Hassman’s inventive and utterly believable debut takes place in a 1980s Reno trailer park, where narrator Rory Dawn lives with her alcoholic and mentally ill mother and suffers abuse at the hands of inept babysitters.
A Grown-Up Kind of Pretty. By Joshilyn Jackson. Grand Central, $24.99 (9780446582353).
A mesmerizing tale of how an exposed family secret changes the lives of three generations of Slocumb women, including 30-year-old Liza, a former drug addict, and Liza’s gangly and awkward 15-year-old daughter, Mosey.
Little Star. By John Ajvide Lindqvist. Tr. by Marlaine Delargy. St. Martin’s/Thomas Dunne, $26.99 (9780312620516).
This title begins when an abusive former recording artist and his meek wife discover a musically-talented baby in the woods. As the novel progresses, the oddball protagonists offer up a chilling, disturbing portrait of adolescence.
Pure. By Julianna Baggott. Grand Central, $25.99 (9781455503063).
Thanks to something called the Detonations, civilization has been destroyed and survivors are horribly burned, scarred, and fused to whatever they happened to be near when the Detonations occurred. A postapocalyptic novel for Hunger Games fans.
So Far Away. By Meg Mitchell Moore. Little, Brown, $25.99 (9780316097697).
Miserable 13-year-old cyberbullied Natalie Gallagher and lonely archivist Kathleen Lynch make a life-changing connection at the Massachusetts State Archives when Natalie brings in an old journal for a school project in this compassionate novel of human connection.
Tell the Wolves I’m Home. By Carol Rifka Brunt. Dial, $26 (9780679644194).
This novel is a beautifully bittersweet mix of heartbreak and hope as 14-year-old June Elbus reels from the death of beloved Uncle Finn, a famous painter who has succumbed to AIDS, in 1987.
That’s Not a Feeling. By Dan Josefson. Soho, paper, $15.95 (9781616951887).

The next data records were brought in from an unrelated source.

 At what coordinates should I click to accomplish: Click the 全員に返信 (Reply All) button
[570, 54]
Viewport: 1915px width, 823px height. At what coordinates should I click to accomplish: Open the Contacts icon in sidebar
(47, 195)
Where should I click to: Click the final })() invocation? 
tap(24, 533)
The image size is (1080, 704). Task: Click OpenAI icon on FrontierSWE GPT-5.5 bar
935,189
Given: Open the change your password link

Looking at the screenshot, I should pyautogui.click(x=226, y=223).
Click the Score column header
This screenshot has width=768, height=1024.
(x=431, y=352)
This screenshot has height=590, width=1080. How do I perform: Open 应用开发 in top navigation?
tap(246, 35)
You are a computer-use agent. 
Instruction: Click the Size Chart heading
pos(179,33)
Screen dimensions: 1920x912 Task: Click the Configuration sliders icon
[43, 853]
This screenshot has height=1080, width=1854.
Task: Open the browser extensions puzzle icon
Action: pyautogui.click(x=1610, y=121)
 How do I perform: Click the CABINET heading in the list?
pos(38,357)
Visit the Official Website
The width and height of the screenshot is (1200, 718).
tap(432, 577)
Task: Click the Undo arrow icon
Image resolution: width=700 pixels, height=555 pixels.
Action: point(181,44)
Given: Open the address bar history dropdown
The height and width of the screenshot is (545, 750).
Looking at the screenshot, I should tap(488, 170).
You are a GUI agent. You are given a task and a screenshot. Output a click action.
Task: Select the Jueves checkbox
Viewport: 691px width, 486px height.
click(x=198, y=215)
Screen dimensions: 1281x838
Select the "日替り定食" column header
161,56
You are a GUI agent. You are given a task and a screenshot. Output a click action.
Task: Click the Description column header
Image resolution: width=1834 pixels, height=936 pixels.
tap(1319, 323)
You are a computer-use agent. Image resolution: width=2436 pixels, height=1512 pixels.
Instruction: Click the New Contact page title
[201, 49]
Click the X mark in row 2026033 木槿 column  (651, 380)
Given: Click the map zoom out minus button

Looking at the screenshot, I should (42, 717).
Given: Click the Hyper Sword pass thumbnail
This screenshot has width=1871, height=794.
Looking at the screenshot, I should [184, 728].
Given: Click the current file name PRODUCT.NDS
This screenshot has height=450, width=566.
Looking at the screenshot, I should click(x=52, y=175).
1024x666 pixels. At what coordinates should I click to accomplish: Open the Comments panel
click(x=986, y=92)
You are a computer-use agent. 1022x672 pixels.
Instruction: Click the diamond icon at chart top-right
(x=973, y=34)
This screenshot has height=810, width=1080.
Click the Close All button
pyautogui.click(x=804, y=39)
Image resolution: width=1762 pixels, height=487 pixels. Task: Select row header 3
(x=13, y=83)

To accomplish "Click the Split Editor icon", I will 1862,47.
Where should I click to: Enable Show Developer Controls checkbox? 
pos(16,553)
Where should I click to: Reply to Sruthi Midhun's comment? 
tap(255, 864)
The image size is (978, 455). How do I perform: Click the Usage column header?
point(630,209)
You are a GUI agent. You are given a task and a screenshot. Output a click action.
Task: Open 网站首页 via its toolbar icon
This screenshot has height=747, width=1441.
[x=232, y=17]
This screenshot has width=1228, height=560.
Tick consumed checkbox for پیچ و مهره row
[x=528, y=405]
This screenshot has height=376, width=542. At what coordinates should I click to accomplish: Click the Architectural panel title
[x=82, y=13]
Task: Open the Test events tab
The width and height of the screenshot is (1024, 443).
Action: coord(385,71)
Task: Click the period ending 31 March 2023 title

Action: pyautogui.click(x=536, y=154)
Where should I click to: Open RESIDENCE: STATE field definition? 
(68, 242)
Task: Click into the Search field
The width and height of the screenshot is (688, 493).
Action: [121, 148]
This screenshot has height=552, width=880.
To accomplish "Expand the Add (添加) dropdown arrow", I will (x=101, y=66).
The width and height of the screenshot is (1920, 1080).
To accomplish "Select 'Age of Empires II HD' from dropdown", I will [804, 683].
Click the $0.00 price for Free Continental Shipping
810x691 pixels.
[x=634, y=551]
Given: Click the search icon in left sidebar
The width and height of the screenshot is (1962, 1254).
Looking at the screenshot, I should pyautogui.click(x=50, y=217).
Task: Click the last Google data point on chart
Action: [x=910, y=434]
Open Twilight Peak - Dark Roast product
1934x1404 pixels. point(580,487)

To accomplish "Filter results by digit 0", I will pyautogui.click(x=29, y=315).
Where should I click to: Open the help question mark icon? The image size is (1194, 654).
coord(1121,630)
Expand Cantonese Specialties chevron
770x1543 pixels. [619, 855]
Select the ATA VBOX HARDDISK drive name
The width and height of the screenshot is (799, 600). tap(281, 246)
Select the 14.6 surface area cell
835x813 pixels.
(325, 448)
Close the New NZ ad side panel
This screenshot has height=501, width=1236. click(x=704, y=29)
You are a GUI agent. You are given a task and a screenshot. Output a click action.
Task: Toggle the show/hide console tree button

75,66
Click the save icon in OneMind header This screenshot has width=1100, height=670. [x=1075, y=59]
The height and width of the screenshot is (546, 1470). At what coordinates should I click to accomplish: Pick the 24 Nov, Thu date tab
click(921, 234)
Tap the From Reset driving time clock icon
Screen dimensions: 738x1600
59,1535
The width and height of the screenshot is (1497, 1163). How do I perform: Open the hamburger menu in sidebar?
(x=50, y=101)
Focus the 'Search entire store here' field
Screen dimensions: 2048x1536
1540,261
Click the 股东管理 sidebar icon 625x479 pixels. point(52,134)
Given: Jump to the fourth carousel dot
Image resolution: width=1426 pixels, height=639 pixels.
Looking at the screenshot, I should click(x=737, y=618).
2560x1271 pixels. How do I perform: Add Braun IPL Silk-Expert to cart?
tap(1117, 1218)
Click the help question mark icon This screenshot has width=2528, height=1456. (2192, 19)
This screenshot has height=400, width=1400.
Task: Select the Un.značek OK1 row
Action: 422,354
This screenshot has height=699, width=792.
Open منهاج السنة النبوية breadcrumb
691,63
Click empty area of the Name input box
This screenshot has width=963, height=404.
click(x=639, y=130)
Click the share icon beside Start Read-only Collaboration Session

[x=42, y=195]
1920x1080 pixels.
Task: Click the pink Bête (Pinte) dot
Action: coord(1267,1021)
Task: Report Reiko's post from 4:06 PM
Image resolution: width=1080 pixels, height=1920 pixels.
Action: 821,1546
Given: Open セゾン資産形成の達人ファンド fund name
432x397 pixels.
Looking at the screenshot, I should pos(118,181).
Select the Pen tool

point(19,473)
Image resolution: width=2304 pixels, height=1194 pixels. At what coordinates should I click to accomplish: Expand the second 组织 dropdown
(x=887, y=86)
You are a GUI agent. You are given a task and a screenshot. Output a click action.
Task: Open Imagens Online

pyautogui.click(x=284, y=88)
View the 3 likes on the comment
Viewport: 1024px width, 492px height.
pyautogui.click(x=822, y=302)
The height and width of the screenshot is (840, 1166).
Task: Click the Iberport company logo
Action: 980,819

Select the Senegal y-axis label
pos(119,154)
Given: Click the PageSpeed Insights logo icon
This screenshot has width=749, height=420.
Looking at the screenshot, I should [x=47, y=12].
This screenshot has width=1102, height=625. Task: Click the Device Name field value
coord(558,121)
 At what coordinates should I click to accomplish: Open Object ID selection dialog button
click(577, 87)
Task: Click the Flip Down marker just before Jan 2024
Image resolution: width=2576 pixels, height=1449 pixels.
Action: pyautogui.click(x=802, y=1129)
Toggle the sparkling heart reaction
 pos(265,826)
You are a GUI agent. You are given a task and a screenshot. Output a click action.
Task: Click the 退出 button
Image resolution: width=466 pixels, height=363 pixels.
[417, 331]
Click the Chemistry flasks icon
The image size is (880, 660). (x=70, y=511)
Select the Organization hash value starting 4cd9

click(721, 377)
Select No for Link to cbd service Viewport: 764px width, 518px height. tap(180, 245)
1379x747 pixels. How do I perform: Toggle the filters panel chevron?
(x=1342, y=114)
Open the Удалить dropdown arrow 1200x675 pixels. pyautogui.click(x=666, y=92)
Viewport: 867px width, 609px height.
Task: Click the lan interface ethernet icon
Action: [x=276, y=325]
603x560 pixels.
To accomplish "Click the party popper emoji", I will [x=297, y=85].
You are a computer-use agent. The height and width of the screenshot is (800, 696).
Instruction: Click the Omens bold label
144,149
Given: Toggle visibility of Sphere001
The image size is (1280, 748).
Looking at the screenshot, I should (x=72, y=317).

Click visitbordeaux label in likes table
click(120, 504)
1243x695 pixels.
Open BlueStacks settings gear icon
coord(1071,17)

At the Roaring Orchards School for Troubled Teens in upstate New York, the cult leader–like headmaster insists on structure and limits, but interpreting his rules isn’t easy for students Benjamin and Tidbit, whose friendship, confusion, and longing anchor this noteworthy debut.
When Captain Flint Was Still a Good Man. By Nick Dybek. Riverhead, $26.95 (9781594488092).
This compelling variation on Treasure Island features a boy named Cal, a sensitive and courageous guide to the cruel mysteries of adult life, who finds himself enmeshed in a moral dilemma of epic complexity.